SOUTHPOLE
- Company type: Private
- Industry: Wholesale, Fashion, Apparel, Sunglasses, Footwear
- Founded: 1991
- Founder: David Khym, Kenny Khym
- Headquarters: Fort Lee, Bergen County, New Jersey, United States
- Area served: Worldwide
- Key people: David Khym (Chairman) Kenny Khym (President & CEO)
- Revenue: $1 billion+
- Number of employees: 100–500 (2016)
- Parent: Wicked Fashions Inc.(1991–present)
- Website: www.southpole-usa.com

= Southpole (clothing) =

American wholesale clothing company

Southpole is an American wholesale clothing and fashion company, designer, distributor, licensor, and marketer based in Fort Lee, New Jersey, with operating headquarters in New York City. The company was founded in 1991 by two Korean American brothers, David Khym and Kenny Khym under their company name, Wicked Fashions Inc. The company's showroom is located on Fashion Avenue in Manhattan.

==History==
David and Kenny Khym hail from a family of five children who immigrated to the United States from Incheon, South Korea in 1977. In 1981, David used $10,000 in savings and a $5,000 line of credit to establish a retail clothing store in the Brownsville section of Brooklyn. He hired Kenny to work at the store, and in 1989 they relocated to Jamaica, Queens after their landlord for the Brownsville location raised their rent.

The Khyms had trouble keeping the baggy urban fashions popular at the Jamaica location in stock, so in 1991 they established a wholesale company called Wicked Fashions to import clothes from Pakistan. David Khym named the new clothing label Southpole in honor of a team of Korean explorers who had recently become the first from that country to reach the South Pole. Southpole succeeded by providing styles similar to those of other popular urban labels such as FUBU, but at a much lower cost.

In 1996, Kenny founded his own business, Against All Odds, a chain of mall-based retail stores focusing on urban street fashion.
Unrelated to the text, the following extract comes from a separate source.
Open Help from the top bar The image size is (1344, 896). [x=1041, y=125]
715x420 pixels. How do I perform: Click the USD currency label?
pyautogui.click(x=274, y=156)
Today, Southpole clothes are imported from manufacturers in Bangladesh, Pakistan, China, India, and Vietnam, then sold through both national and e-commerce retailers such as Amazon, Eastbay, Foot Locker, J.C. Penney, Sears, Dr. Jays and Burlington Coat Factory. Southpole generated more than $350 million in sales in 2005.

==Products==
Products include jeans, shorts, shirt, T-shirts, sweatshirts, joggers, jackets, footwear, accessories and “big and tall” to “boys” range.

==Company’s Brand Labels==
Lot29® brand is launched using licensed cartoon characters like Looney Tunes in 2002. The White Tag® brand and A. Prodigee® brand are launched in 2008. In Spring 2014, the company launches a new line, SP Active® for everyday basic, active wear such as fleece jogger pants and basketball shorts. In February 2016, the company introduces Southpole Antarctic Expedition® Outerwear Collection.

==Awards and records==
In 2002, Southpole is awarded the J.C. Penney Divisional Award for Men's Apparel. When Southpole's junior line is launched in 2003, the brand is awarded the J.C. Penney Divisional Award for Women's Apparel. In 2010, Southpole is the fifth-largest denim brand in the U.S. behind Levi's, Wrangler, Lee and Calvin Klein, according to NPD Group figures.